As I drove home, I thought about how far my friendship has evolved with Jen. I met her as the school psychologist and, clearly, we are beyond that now. When you are asked to be present at the birth of a child, it’s quite an honor. New parents are vulnerable and disarmed, but filled with such elation and joy. But, what about being asked to be present at the death of their child? That’s something that binds people together forever. It’s a shared experience more intimate and private and fragile and raw than any birth. And just like that, I was humbled and honored that they would invite me so closely into their lives. The thought took my breath away and I had to pull the car over and cry.

A fool myself, I thought the worst part of this was over. But it was just the beginning. The grief that takes a hold of you doesn’t let go. Grief is a cold and rusted barb that tangles in the meaty tissue of your heart. The more you pull and yank, the more damage it does. But, let it be and it will fester, turning your body and soul into a gangrenous, weeping sore. It is so, so painful.

The day after Ronnie died I had to go to work. I had to deliver the news of his passing to three classrooms. I had to sell cupcakes. I comforted parents and teachers. I prepared a written statement to send home to parents. I packed up Ronnie’s classroom belongings.
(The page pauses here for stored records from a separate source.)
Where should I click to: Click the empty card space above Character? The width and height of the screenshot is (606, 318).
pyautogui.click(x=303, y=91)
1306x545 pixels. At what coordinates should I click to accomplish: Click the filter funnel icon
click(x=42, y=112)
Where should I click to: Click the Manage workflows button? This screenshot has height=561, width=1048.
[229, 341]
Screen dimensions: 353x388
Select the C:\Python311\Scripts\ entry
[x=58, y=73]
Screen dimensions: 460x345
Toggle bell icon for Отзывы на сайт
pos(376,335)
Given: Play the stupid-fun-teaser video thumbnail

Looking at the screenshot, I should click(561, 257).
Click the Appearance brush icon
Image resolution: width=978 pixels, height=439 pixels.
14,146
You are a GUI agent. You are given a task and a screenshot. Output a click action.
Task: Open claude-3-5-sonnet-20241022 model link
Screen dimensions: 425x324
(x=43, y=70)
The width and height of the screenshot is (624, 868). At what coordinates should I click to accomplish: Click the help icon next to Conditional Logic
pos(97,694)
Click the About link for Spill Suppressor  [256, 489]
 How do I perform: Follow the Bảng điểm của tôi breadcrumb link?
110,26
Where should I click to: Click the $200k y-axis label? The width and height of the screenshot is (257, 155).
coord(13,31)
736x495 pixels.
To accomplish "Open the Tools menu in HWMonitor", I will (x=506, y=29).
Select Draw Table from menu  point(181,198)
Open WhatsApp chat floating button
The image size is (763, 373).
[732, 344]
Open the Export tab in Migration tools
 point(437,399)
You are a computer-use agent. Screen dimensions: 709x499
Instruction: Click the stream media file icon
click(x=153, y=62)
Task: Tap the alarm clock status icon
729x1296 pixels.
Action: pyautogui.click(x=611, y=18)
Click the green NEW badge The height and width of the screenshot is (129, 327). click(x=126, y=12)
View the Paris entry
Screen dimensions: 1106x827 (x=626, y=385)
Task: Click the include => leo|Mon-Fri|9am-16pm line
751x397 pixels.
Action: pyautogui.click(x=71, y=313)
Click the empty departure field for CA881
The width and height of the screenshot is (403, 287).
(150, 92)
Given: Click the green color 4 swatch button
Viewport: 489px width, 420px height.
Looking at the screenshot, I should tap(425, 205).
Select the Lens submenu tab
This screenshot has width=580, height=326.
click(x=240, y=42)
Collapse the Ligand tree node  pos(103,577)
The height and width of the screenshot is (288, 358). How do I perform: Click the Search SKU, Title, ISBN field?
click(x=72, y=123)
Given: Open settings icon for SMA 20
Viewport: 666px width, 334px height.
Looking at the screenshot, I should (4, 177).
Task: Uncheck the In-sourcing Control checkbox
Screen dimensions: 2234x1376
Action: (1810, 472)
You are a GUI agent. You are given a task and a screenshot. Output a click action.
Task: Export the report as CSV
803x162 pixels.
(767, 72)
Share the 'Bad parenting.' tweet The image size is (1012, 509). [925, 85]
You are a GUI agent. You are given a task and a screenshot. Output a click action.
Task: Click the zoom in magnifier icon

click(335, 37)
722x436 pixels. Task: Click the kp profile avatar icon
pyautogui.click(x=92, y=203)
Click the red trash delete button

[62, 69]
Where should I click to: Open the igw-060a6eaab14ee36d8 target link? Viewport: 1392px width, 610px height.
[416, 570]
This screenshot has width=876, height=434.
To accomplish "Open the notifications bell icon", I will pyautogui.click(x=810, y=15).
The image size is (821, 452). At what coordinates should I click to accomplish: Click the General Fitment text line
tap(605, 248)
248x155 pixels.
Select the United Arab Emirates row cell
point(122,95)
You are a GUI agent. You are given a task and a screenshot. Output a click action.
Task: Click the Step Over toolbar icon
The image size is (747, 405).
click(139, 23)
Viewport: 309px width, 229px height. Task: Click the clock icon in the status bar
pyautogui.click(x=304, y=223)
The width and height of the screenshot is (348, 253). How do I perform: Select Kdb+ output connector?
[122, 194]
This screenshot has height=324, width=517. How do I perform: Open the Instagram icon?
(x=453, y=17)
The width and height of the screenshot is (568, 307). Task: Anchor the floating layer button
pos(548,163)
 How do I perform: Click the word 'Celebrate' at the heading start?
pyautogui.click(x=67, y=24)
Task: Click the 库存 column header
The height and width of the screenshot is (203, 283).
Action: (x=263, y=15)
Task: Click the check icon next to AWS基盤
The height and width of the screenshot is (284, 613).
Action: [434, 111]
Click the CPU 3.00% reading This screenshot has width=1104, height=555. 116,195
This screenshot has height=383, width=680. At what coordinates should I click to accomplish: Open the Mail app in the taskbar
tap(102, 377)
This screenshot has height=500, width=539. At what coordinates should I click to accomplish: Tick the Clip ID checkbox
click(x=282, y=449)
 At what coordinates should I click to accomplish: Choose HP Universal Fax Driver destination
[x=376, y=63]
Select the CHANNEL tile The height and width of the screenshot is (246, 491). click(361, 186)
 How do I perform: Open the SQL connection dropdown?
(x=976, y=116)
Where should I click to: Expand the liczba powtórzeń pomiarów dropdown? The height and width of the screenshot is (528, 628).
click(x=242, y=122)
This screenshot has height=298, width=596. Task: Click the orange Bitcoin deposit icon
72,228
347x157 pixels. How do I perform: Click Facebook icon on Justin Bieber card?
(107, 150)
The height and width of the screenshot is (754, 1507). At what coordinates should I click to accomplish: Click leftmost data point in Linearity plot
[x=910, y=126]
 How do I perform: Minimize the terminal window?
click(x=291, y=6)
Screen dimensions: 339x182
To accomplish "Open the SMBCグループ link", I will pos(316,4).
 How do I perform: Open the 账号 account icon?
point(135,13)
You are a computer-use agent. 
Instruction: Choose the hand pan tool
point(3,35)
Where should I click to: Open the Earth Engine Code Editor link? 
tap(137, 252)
I answered inquiries about his death and his upcoming memorials. As the unofficial liaison between the school and Ronnie’s family, I could not afford to fall apart, and so I didn’t. And I wouldn't, not for many more days. Later that day, I went to see Jen and Ron. Their sadness and grief were glowing just as brightly and painfully as the day before and the days still to come. 

Weeks later, Jen still pleads for answers that I still didn't have. My sleep is still littered with confusing and upsetting dreams. My own sobbing wakes me up in the middle of the night. I am profoundly disquieted. I can’t concentrate at work, and feel anger at the people around me who seem to be functioning when I am so clearly not. I am enraged at the people who think I am doing okay because either they think I actually am okay and can’t tell that I’m not, or that they think I could get over something so tragic, so quickly, even though it is a conscious and deliberate effort on my part to appear okay. Or worse, those who expect me to be better so quickly after a loss of this magnitude. It is all just so completely wrong.

Ronnie’s services were the weekend that followed his death and they were beautiful. Over 400 people attended the public service, and the chapel was filled for the private service. Wonderful stories and memories were shared, colorful lanterns were released into the sky, and once again the community was united by this sweet and amazing child. I left the services dry-eyed and feeling no sense of closure or relief. So, I sit here now, a hollow and empty shell. At school, I sit alone in my office for hours unable to produce any kind of real work. I avoid friends; I care not for my well being. The only part of my day that I look forward to is when I can go to bed and be alone in the dark. I exist as an excavated apparition among these brightly behaving spirits. I just feel like this goes on and on without end. 

And so, I’m just writing this all down in the hopes that it will release me from these feelings before they swallow me whole. I’m just writing this all down because if it was hard to read, just imagine what it was like to experience, so please have some patience with me if I’m letting you down. I’m just writing this all down because it’s inexcusable that this kind of cancer has never seen a survival rate over 0%. I’m just writing this all down because I can’t focus on anything else. I’m just writing this all down because I don’t know what else to do. I’m just writing this all down because I miss Ronnie so terribly. I’m just writing.